◆ **WHAT IS NEEDED**:
Take the records below and extract, word for word, the lines from the one containing "Task: Click the Voxibot robot icon" through the final line, inclusive. Omit pictures.

◆ **PROVIDED DATA**:
________________________________________

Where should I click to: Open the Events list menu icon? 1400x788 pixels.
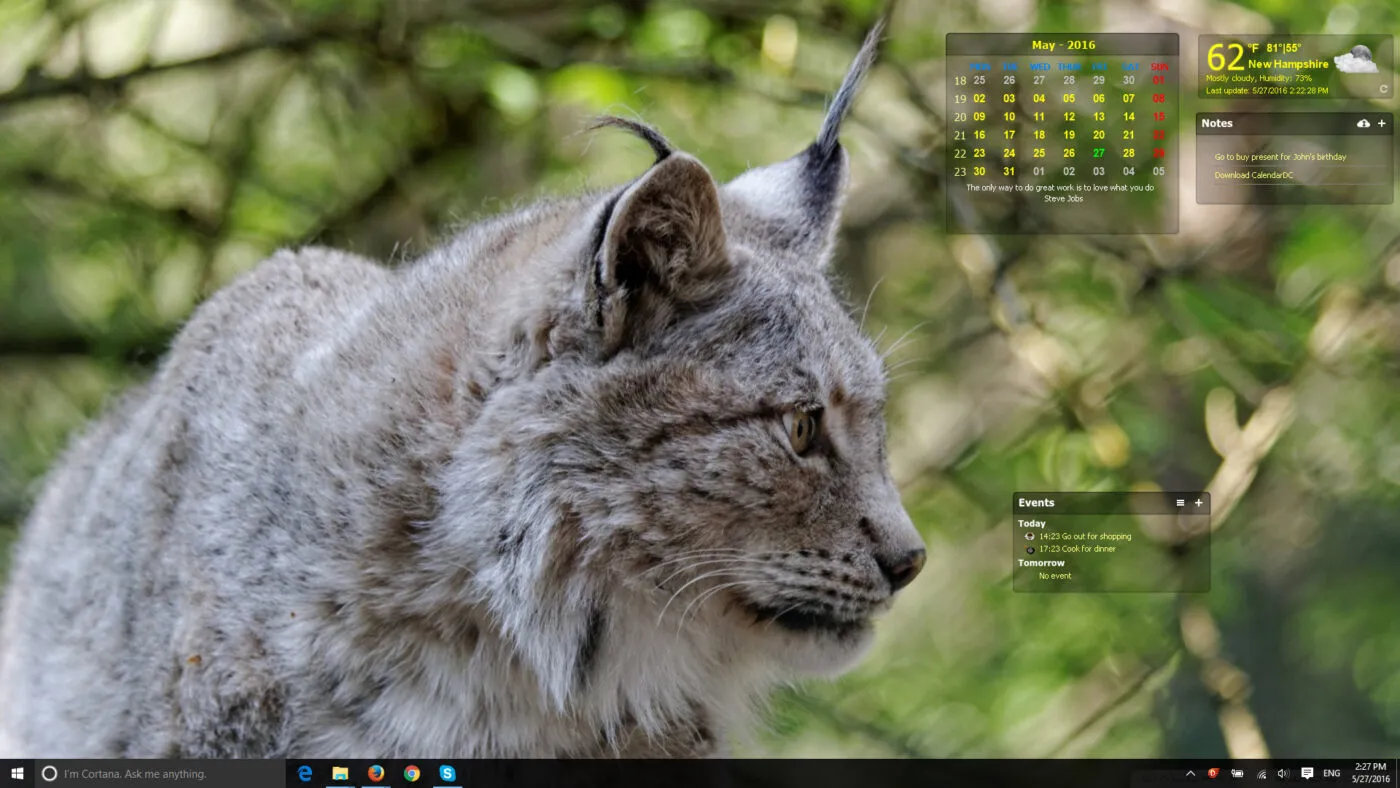(1180, 503)
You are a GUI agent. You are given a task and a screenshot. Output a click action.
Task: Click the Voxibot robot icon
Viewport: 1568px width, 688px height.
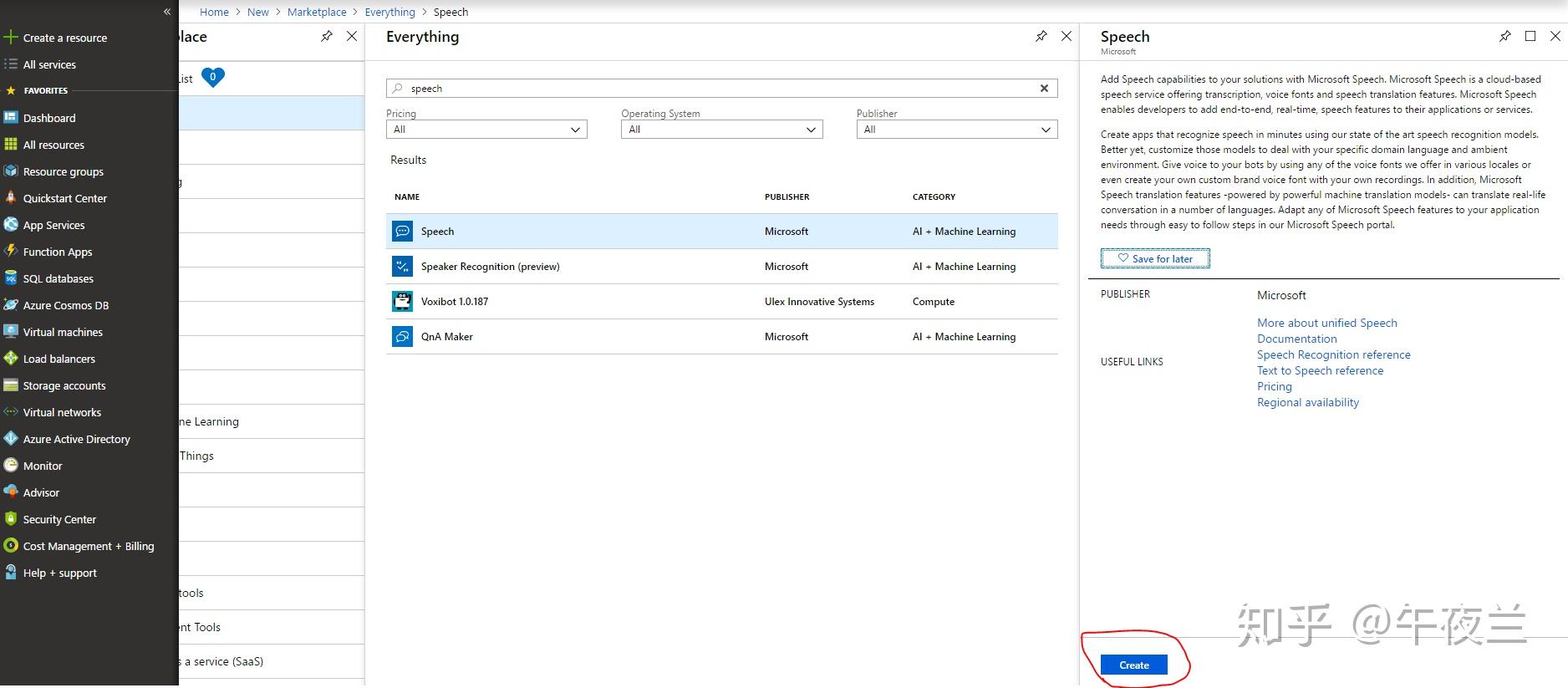point(402,302)
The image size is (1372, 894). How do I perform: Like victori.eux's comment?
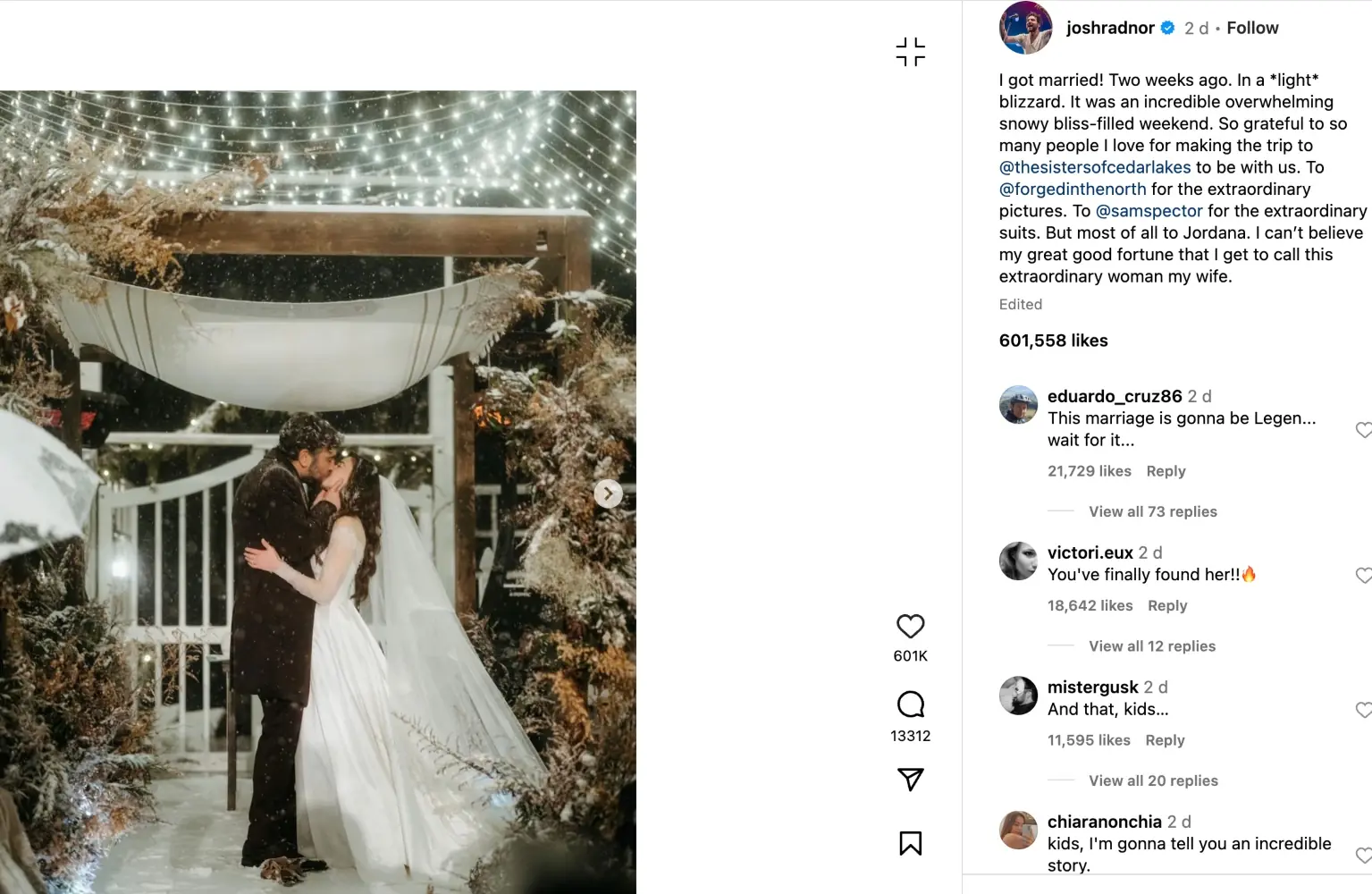(x=1363, y=576)
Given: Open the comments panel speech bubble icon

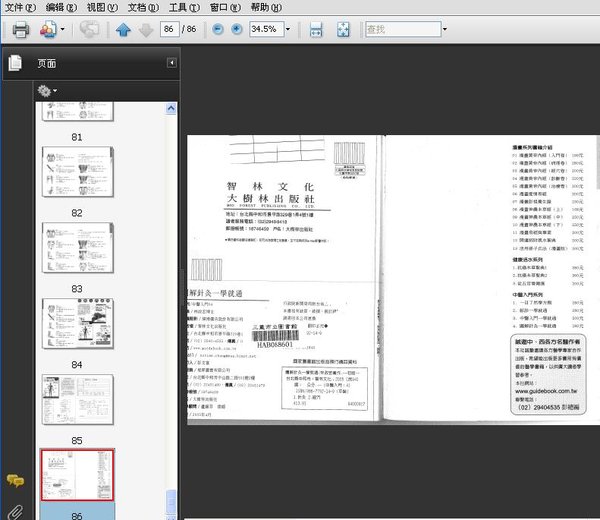Looking at the screenshot, I should pos(15,481).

________________________________________

◆ **WRITTEN RESPONSE**:
Task: Click the Voxibot robot icon
Viewport: 1568px width, 688px height.
point(402,302)
The image size is (1372, 894). How do I perform: Like victori.eux's comment?
(x=1363, y=576)
Given: Open the comments panel speech bubble icon

Looking at the screenshot, I should pos(15,481).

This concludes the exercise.